Second are the mobile sources, where ammonia emissions are just becoming understood; but here, too, there is already a nitrogen regulatory regime in place, although it is also currently focused on NOx.

When we come to agriculture, no such regime is in place. On the one hand, this could be said to make the job of reductions more difficult. But it also provides, in the spirit of the Chesapeake Bay Program, an opportunity to undertake cooperative efforts to go after the problem. What might such a management regime look like?

Some steps have proved to be effective in other places — manure storage can be made airtight, biofilters can be put on poultry house ventilators, and manure applied on fields can be quickly incorporated into the soil with chisel plowing and other practices.
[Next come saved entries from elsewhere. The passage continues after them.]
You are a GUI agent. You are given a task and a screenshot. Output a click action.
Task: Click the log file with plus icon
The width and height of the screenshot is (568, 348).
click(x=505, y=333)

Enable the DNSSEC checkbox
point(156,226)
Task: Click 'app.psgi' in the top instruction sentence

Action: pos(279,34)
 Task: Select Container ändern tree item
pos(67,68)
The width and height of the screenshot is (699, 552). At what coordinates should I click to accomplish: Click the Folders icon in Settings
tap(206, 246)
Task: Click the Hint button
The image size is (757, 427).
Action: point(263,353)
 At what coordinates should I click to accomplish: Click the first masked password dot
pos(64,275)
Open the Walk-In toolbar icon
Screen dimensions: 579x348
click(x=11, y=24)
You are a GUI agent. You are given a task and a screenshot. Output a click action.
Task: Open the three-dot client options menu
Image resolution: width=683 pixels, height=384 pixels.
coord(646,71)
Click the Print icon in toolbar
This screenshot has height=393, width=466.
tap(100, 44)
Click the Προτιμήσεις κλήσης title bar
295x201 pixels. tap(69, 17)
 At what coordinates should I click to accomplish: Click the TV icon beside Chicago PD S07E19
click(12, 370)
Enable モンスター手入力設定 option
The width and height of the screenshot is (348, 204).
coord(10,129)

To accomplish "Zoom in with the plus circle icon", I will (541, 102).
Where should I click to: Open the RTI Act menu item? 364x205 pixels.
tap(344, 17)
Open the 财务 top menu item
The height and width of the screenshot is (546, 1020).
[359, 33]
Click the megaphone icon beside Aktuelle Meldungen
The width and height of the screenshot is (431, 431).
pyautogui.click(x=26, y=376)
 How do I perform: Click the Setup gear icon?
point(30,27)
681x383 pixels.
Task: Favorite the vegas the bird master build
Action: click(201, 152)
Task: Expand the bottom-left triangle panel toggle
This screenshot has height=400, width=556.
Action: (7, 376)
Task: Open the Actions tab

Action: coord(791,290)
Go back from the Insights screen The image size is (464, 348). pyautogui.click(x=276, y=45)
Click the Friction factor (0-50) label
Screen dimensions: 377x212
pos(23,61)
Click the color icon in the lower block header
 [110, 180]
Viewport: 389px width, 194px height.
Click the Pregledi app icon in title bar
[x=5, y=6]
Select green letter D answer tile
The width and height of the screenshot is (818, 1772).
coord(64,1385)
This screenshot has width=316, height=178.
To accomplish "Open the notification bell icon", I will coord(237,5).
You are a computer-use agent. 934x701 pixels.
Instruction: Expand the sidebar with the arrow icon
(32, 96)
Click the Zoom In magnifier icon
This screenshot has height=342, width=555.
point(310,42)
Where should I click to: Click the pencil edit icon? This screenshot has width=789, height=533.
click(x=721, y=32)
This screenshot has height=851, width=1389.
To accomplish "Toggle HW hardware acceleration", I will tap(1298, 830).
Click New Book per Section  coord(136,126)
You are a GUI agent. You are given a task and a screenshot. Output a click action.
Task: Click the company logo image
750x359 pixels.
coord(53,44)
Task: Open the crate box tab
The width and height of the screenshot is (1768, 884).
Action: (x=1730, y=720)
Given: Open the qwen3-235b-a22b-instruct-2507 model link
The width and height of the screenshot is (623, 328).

Looking at the timing of field application offers another set of potential control measures. Fortunately, the “good algae” for fish food bloom in the spring, when the application of manure on fields is often undertaken. But we need to watch it in the summer, when it supports the “bad algae” that robs the water of oxygen. And we need to recognize that episodic events like storms can cause heavy loads of ammonia from the atmosphere. Perhaps application could be better timed to meteorological predictions.

Other possibilities exist in producing more feed locally (instead of importing more nitrogen), changing the formulation of feed, and even biogenetics. Special attention to “hot spots” also makes sense, given the high local deposition rates.

At the heart of the agricultural issue is the question of application rates of manure and fertilizer. An incredible effort is under way with farmers throughout the Chesapeake watershed to develop nutrient management plans and to carefully measure the volume of nutrients put on the fields.

But as accurate as those plans may be, they do not account for the cultural bias of farmers to overapply in anticipation of a perfect growing year. It seems to be almost a matter of bragging rights at the local feed store — “Guess how many bushels an acre I got this year!” We need to undertake an effort to shift the mentality from productivity per acre to profit per acre. Otherwise, we will never achieve the results we calculate with our charts and our models.

One interesting angle on ammonia has to do with forest practices. It appears that a young forest absorbs nitrogen from the air more effectively than mature forests. And scientists say there is a real concern that the ability of forests to absorb nutrients is limited, that beyond a point, the nutrients will saturate the soils and move into the groundwater and eventually, the streams.

Maximizing the capacity of forests calls for active management, and is another opportunity to build partnerships with the forest products industry, whose work continues to be misunderstood by many who care about the environment.

We need to find new incentives for farmers and foresters to keep the nitrogen in the system and out of the air. As we shift to phosphorous-based nutrient management, for example, it should make farmers want to find ways to hold onto the nitrogen so they do not need to buy nitrogen fertilizer to make up for the substantially lower manure application rates. We need to be alert to other ways to make the system work for the Bay.

And we need to push the technologies, from reducing the imports and inputs of nitrogen to controlling the outputs to the atmosphere. If nothing else, we need to find ways to convert the wastes to inert nitrogen, like the biological nutrient removal processes at sewage treatment plants.

When all is said and done, knowing what we do now and imagining what we will be learning about ammonia in coming years, is more regulation of farmers on the way? If we do nothing to deal with this issue now, the inevitable answer is “yes.”

But in the spirit of the Chesapeake Bay Program, we have another way. We can get to work now and tackle this problem cooperatively, and get so far ahead of the regulations that they never catch up. We’ve done it before. Let’s get to it with ammonia!